Dive Brief:
- American Express CEO Steve Squeri, speaking Thursday at the Bernstein Strategic Decisions Conference in New York City, conveyed confidence in the card company’s customer base and the broader economic outlook. Amex management expects inflation to moderate in 2023, and believes economists mainly aren’t predicting a U.S. recession, Squeri said.
- “We’re seeing pretty much what we expected right now,” he said. Amex hasn’t seen any notable deterioration in credit quality, with delinquencies and write-offs remaining under 1%. Squeri said the company doesn’t expect either one of those statistics to hit pre-pandemic levels this year.
- “We feel really good about what we’re seeing from a spend perspective,” Squeri said later during the conversation. “We can talk ourselves into a recession. I’m just not seeing it with the card base.”
Dive Insight:
As inflation hit a 40-year-high this spring, it's raised concerns over the potential effect on consumer spending or the possibility of a recession. But even as first-quarter gross domestic product growth declined and the stock market experienced volatility, Amex card member spending grew 35%, Squeri noted Thursday.
Historically, Amex hasn’t observed any correlation between those economic headwinds and the activity of the company's customer base, he said. “Pulling back is not the right strategy for us,” Squeri added.
Earlier this year, Amex and card rivals Visa and Mastercard said the travel resurgence boosted earnings in their most recent quarter.

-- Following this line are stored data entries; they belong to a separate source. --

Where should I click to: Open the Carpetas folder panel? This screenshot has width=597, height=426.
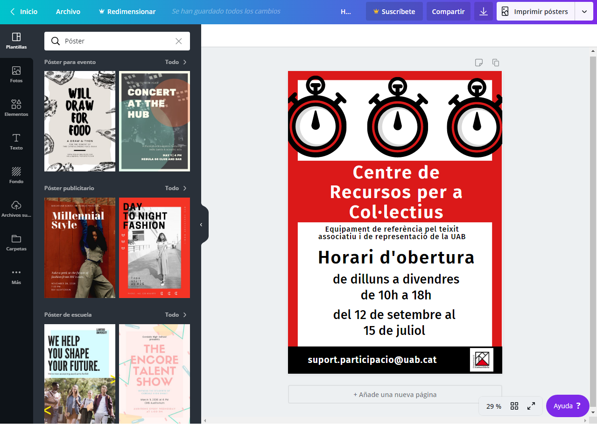click(16, 242)
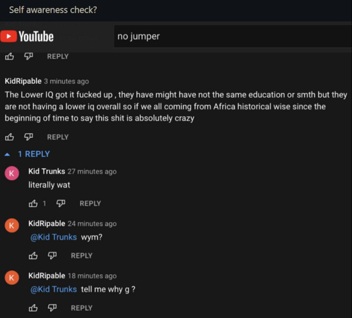Dislike KidRipable's "wym?" reply

52,255
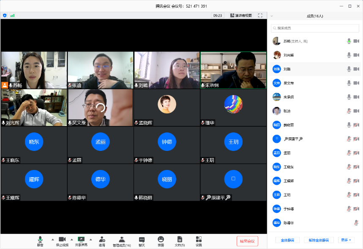The image size is (363, 249).
Task: Start 共享屏幕 screen sharing
Action: point(81,240)
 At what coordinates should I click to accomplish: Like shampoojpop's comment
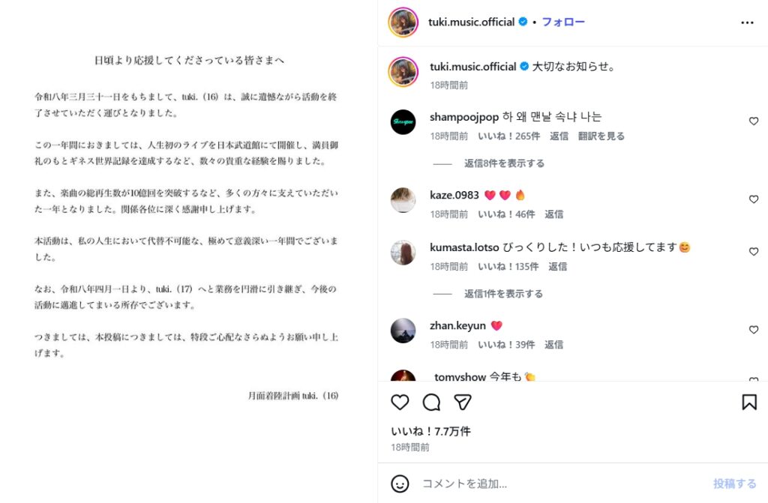click(x=754, y=121)
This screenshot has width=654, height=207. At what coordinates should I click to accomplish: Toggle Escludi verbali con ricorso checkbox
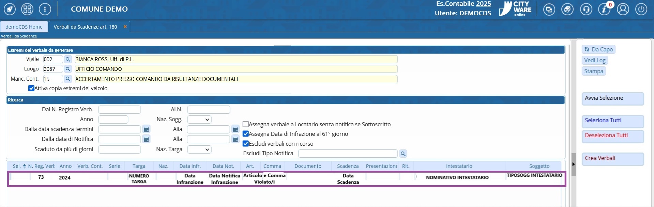click(245, 144)
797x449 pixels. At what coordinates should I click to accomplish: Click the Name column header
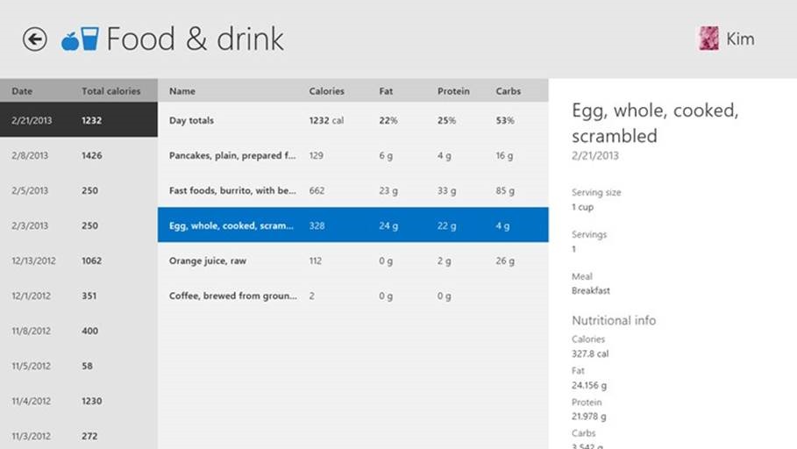(182, 91)
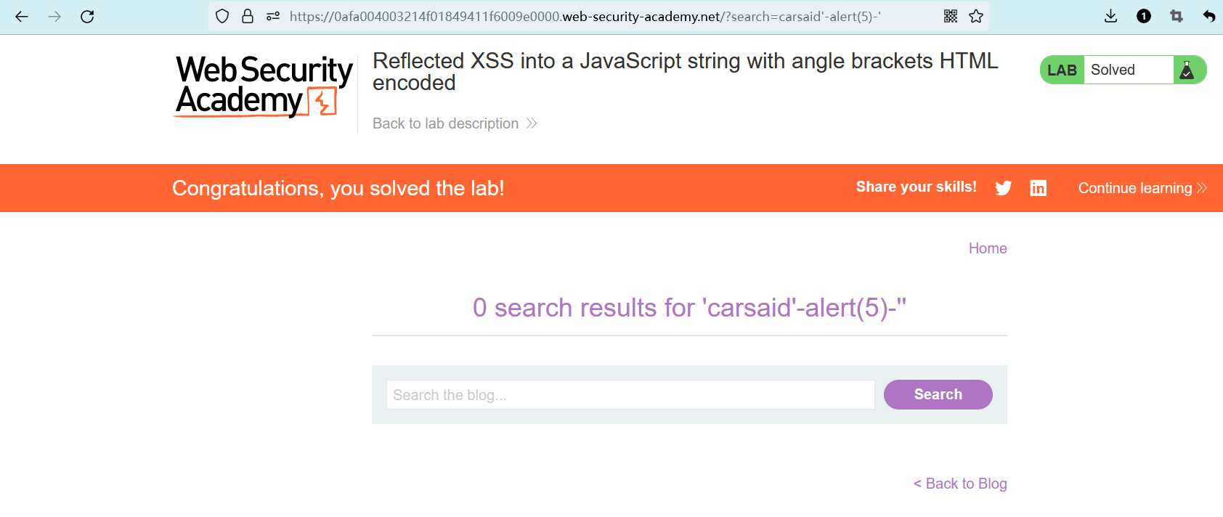This screenshot has width=1223, height=517.
Task: Reload the current page
Action: tap(87, 17)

Discover Financial Services said inflation drove a modest portion of the first quarter’s growth and it was expected to continue to benefit sales growth in the near term.
Credit reporting agency Equifax said this week that the consumer "remains healthy with strength expected to continue throughout 2022," according to a report from Cowen Equity Research. However, credit card balances are higher than they were a year ago, and most Americans say it's harder to obtain credit now.
Early in the COVID-19 pandemic, New York-based Amex shifted its focus from customer acquisition to increasing perks for its current customers who weren't using their travel rewards as much because of the deadly worldwide contagion.
“If you pull back too much, you're going to miss an opportunity for growth,” he said. The company wasn’t as bullish on acquisitions during that time but still acquired over one million cards per quarter. "We never shut the engine down,” Squeri said.
Amex executives monitor the effect of macro-economic headwinds, “but we’re not going to pull the cord and stop investing on the anticipation that something might happen,” Squeri said. He noted this approach "worked really well through the pandemic.”
In the “competitive-as-hell” card industry, Squeri noted the premium space is growing “probably three times faster than the overall market." Amex has added younger consumers to its customer base and witnessed changes in the products they gravitate toward.
More people are willing to pay an annual fee for a premium card, and the price they’re willing to pay has increased, if the value is apparent to them, Squeri said. Recent research indicated travel perks continue to draw premium cardholders.
“I don’t think there is a ceiling,” he said of annual fees, adding that demand remains high for the Amex black card, which has a $5,000 annual fee.
In the first quarter, he said 75% of gold and platinum card acquisitions were Gen Z and millennial consumers, who have demonstrated a healthy appetite for cards with fees.
Typically, Amex would bring young consumers into the fold with a no-fee product and transition them to a card with an annual fee over time, Squeri said, but that’s no longer the case. There’s a variety of age groups throughout Amex’s portfolio, which has been a crucial change for the company, he said.
In the past, “our product never was generationally relevant," he said. "Our product was relevant for a particular archetype. That’s not the case anymore.”